══ Extrait fourni ══

La phénoménologie de Merleau-Ponty privilégie la perception, spécialement l'œil du peintre. Depuis ses premiers écrits, avec "Le doute de Cézanne" en 1942, puis l'ouvrage majeur, "Phénoménologie de la perception" en 1945, jusqu'au dernier petit livre, lumineux, "L'œil et l'esprit" en 1960, Merleau-Ponty s'est attaché à comprendre notre dimension corporelle de la pensée, notre être-au-monde par le corps, et cela en privilégiant l'œil, le corps voyant et visible, la vision construite de l'intérieur, la vision intérieure.
       Dans cette démarche philosophique, Cézanne est sa principale référence - ce peintre qu'il admire entre tous, avec ses mots placés en exergue : "Ce que j'essaie de vous traduire est plus mystérieux, s'enchevêtre aux racines mêmes de l'être, à la source impalpable des sensations". Toutefois nous savons aussi que chez Cézanne, ce "mystérieux" se limitait à du paysage, à sa magnifique Sainte-Victoire et à trois pommes ; nous savons que ses baigneuses ne sont qu'imaginaires. Pour lui, le monde en son altérité était chosifié ; ce monde n'avait rien de personnes et de jeux de désir qui vous interpellent, vous prennent à partis, vous touchent. (On connaît la scène où le Maître, ayant été touché par un ami qui l'aidait à grimper un talus, s'est mis dans une colère épouvantable). Par différence, on pense aux portraits de Modigliani, aux regards étonnants qu'il portait sur les femmes nues se livrant à son regard, à sa peinture. On pense à la force étonnante des dessins de Jeanne par Nicolas de Staël, sur la fin de sa vie.

═══
══ Données ══

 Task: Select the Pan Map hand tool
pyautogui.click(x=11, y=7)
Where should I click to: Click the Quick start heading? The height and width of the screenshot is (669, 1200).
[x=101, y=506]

═══

### Consigne A
Dressez la liste des écrits de Merleau-Ponty que cite l'extrait fourni, avec l'année indiquée pour chacun.
### Consigne B
D'après l'extrait fourni, les affirmations suivantes sont-elles exactes ? Répondez par oui ou non et citez les mots de l'extrait qui tranchent.
(i) Merleau-Ponty a publié « Phénoménologie de la perception » en 1945.
(ii) Les baigneuses de Cézanne sont peintes d'après des modèles réels.
(iii) Les dessins de Jeanne sont l'œuvre de Modigliani.
### Consigne C
Recopiez à l'identique le passage de l'extrait fourni qui va de « La phénoménologie de » jusqu'à « la vision intérieure. » inclus.

### Réponse A
- « Le doute de Cézanne » (1942)
- « Phénoménologie de la perception » (1945)
- « L'œil et l'esprit » (1960)

### Réponse B
(i) Oui : « puis l'ouvrage majeur, "Phénoménologie de la perception" en 1945 ».
(ii) Non : « nous savons que ses baigneuses ne sont qu'imaginaires ».
(iii) Non : « la force étonnante des dessins de Jeanne par Nicolas de Staël ».

### Réponse C
La phénoménologie de Merleau-Ponty privilégie la perception, spécialement l'œil du peintre. Depuis ses premiers écrits, avec "Le doute de Cézanne" en 1942, puis l'ouvrage majeur, "Phénoménologie de la perception" en 1945, jusqu'au dernier petit livre, lumineux, "L'œil et l'esprit" en 1960, Merleau-Ponty s'est attaché à comprendre notre dimension corporelle de la pensée, notre être-au-monde par le corps, et cela en privilégiant l'œil, le corps voyant et visible, la vision construite de l'intérieur, la vision intérieure.